Jon deployed a short two months after they married. In April 2007, one of the bloodiest months of the war, his vehicle encountered an IED and was blown into the air. At 23, she was a military widow, part of a club she never wanted to belong.
“I wondered for a very long time what a turning point would look like, what it would mean to feel somehow better,” says Jenna of her life with grief after Jon’s death. “I couldn’t see how I would make it to the other side, to something positive.” She credits her family and friends, who told her over and over that she would find happiness again, with keeping her afloat.
“I haven’t said thank you enough to my family and friends for getting me through that time.”

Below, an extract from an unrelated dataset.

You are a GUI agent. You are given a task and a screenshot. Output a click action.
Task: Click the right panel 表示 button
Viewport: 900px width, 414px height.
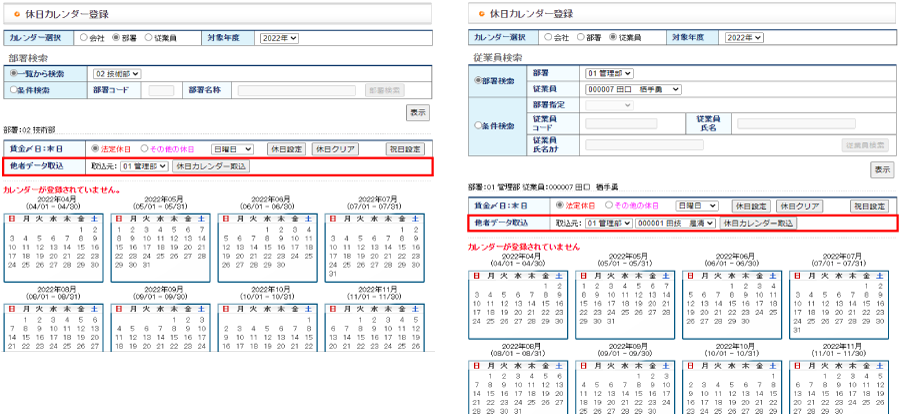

The decision to make the donation that established the Grassbaugh Veterans Project came in Fall 2012. “I was at a rough point personally,” says Jenna. “I had not let myself deal with a lot of emotions after I lost Jon.” A combination of factors resulted in the donation: Jenna returned and committed herself to law school and a long-held goal of being a military lawyer. She began keeping a blog to help her work through her grief. She ended an unhealthy romantic relationship, and committed to herself to staying away from relationships until she felt better.

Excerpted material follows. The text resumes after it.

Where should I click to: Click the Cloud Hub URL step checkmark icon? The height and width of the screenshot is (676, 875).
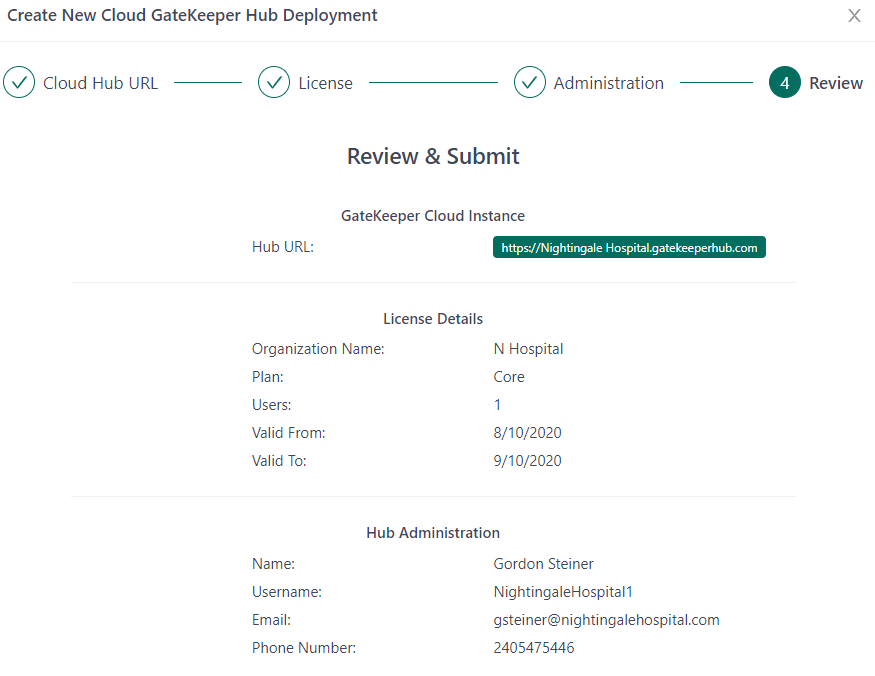19,83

“I needed to be okay with being alone,” she says.
At the same time Jenna was undergoing this personal transformation, Ohio was facing a crisis of its own. As veterans returned to the state following their military service, there was an increasing need for community support. Jenna learned that the law school didn’t have a resource for this increasing population. She began discussions with the administration at the law school, the result of which was the opening of the Grassbaugh Veterans Project in Fall 2013.
“I quite frankly didn’t expect it to happen so quickly,” says Jenna. But her ability to donate $250,000 up front, money from Jon’s life insurance policy, meant that not only could work begin quickly, but that the funding for the project could be endowed, or operate solely from the interest from her donation rather than the principal.

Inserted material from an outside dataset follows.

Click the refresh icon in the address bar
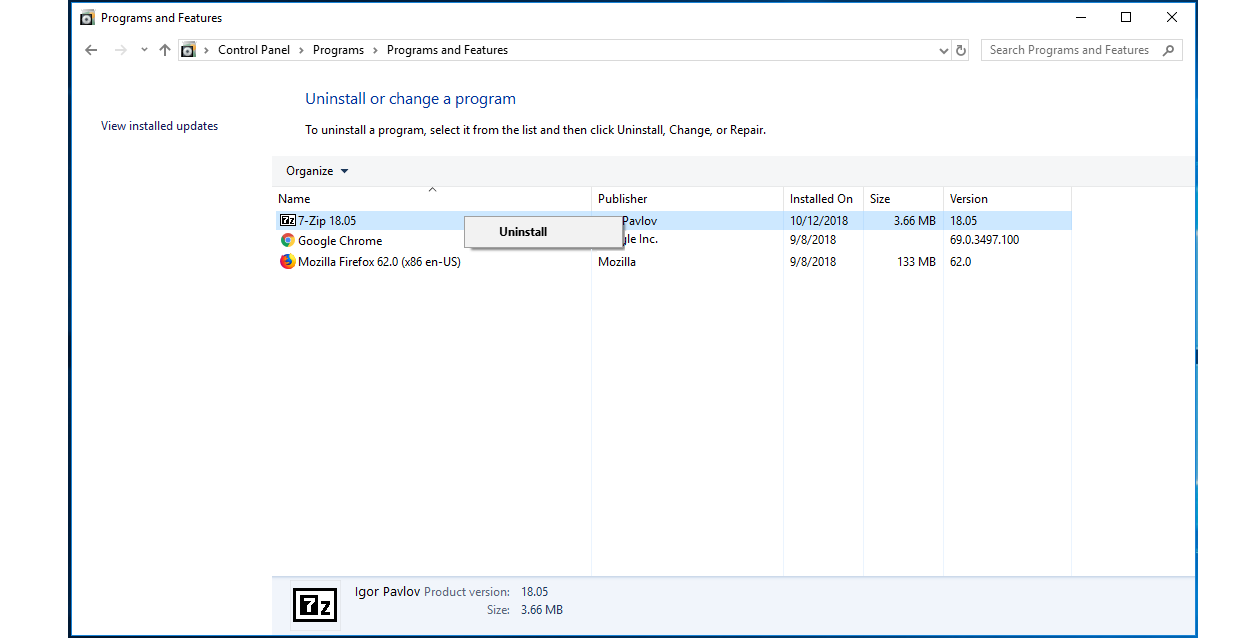1250x638 pixels. pos(960,49)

When she told her family about her donation and the project, they were hesitant. “My family was worried about making it known that I have that money,” she says. “I have good friends who have been taken advantage of.” But to Jenna, it was the right thing to do.
“Yes, it’s wonderful to have security. But I don’t need that much,” she says. “And if there’s something meaningful that can be done with the money, Jon would be proud of that.”
Jenna is currently looking forward to her last semester of law school and at last joining the Army JAG Corps after graduation. Aside from her financial donation, she continues her support of the Grassbaugh Veterans Project by getting as much exposure for the project as possible, as the law school is currently engaged in a campaign to match Jenna’s donation. Last fall, she appeared in the pages of Cosmopolitan Magazine and on MSNBC’s special Veterans Day programming.
Of all the things Jenna learned through this journey, the biggest lesson came from her internship this past summer. Not a legal lesson, but a life lesson. She met an Air Force JAG officer, Pete. The two have been dating since the summer, and spent Christmas together near his base in South Carolina.
“Pete has proved to me that I was wrong to think that I’d never again feel the joy I felt before I lost Jon,” she says, “I can’t emphasize enough how happy he makes me. And the irony of the fact that we met in Afghanistan, of all places, and when I was least expecting it, never fails to escape me. It’s further proof to me that this is as ‘meant to be’ as anything could ever be.”

Jenna and her new love, Pete.
“I now know that happiness doesn’t have to look exactly the same as it did in the past for it to be just as good and just as meaningful. The things I know now, how time is short and moments are precious, are life lessons that will guide me every step of the way.”